Likewise, Bing is going to favor Yelp reviews because of their recent alliance. Conversely, you can see why Google might give less credit to Yelp reviews.
Lo-Mo-So From Theory to Action
In order for a small business to truly take advantage of the power of online reviews, they first have to develop a complete and optimized local listing within Google+ Local, Bing Local, and Yahoo! Local. Next, they must put systems in place to gather client reviews.
Even for the most tech-savvy customer, leaving an online review can be a difficult and frustrating process. One must first create a membership, then complete a profile, and finally craft and post the review itself. It can become a daunting multi-step process that dampens the enthusiasm of even the biggest fans—so much so, they simply don’t leave a review.
There is also the ever-increasing concern for privacy. Even in our highly social world, most people aren’t comfortable publicly proclaiming their support for any business, let alone businesses of a sensitive nature such as legal, medical, and dental, where reviews are perhaps the most important.
Unless a company puts enabling processes in place, we’ve observed that fewer than 10% of clients who say they will leave a review actually follow through.
Finally, keeping with the Lo-Mo-So theme, one of the keys to take advantage of is mobile accessibility. According to a recent study by Google, 78 percent of consumers want to be able to find more information in just one or two clicks. The same percentage of users want to easily find a search bar.

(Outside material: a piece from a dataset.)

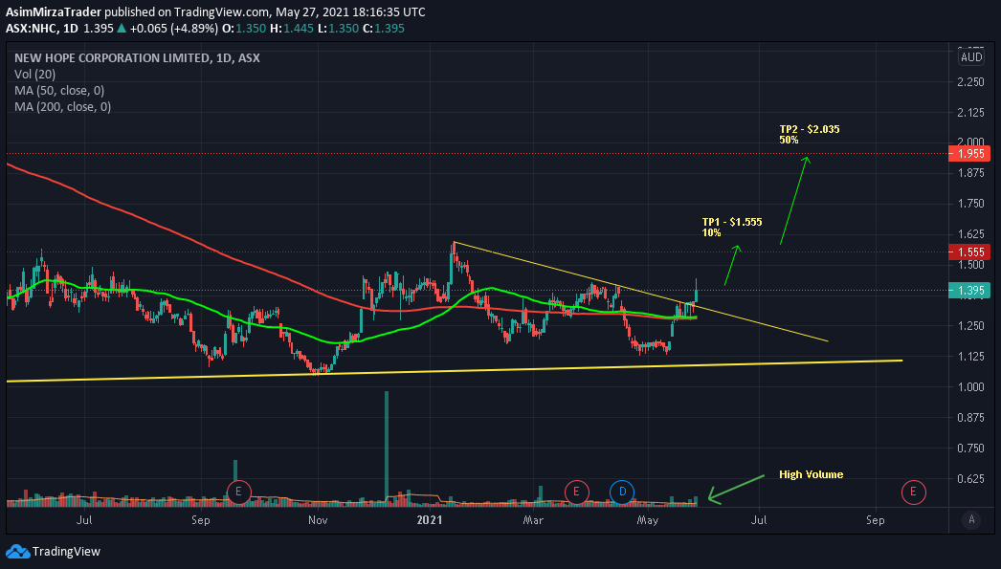Select the MA (200, close, 0) legend
This screenshot has width=1001, height=569.
pyautogui.click(x=62, y=107)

Therefore, large, easily navigated buttons in a clean, mobile design can increase engagement and aid in interaction.
This means that local businesses should have a mobile website with at least basic features, such as site search, “click to call,” and “click to map.” More advanced options can include QR code scanning, featured offers, and push notifications.
Feedback from our peers has always been a key part of how we form decisions. Today, the ways we gather experiences from one another are rapidly changing.
By realizing that most purchasing decisions begin with someone typing in a search bar, savvy local businesses can position themselves to take full advantage, by improving their rankings and securing favorable reviews.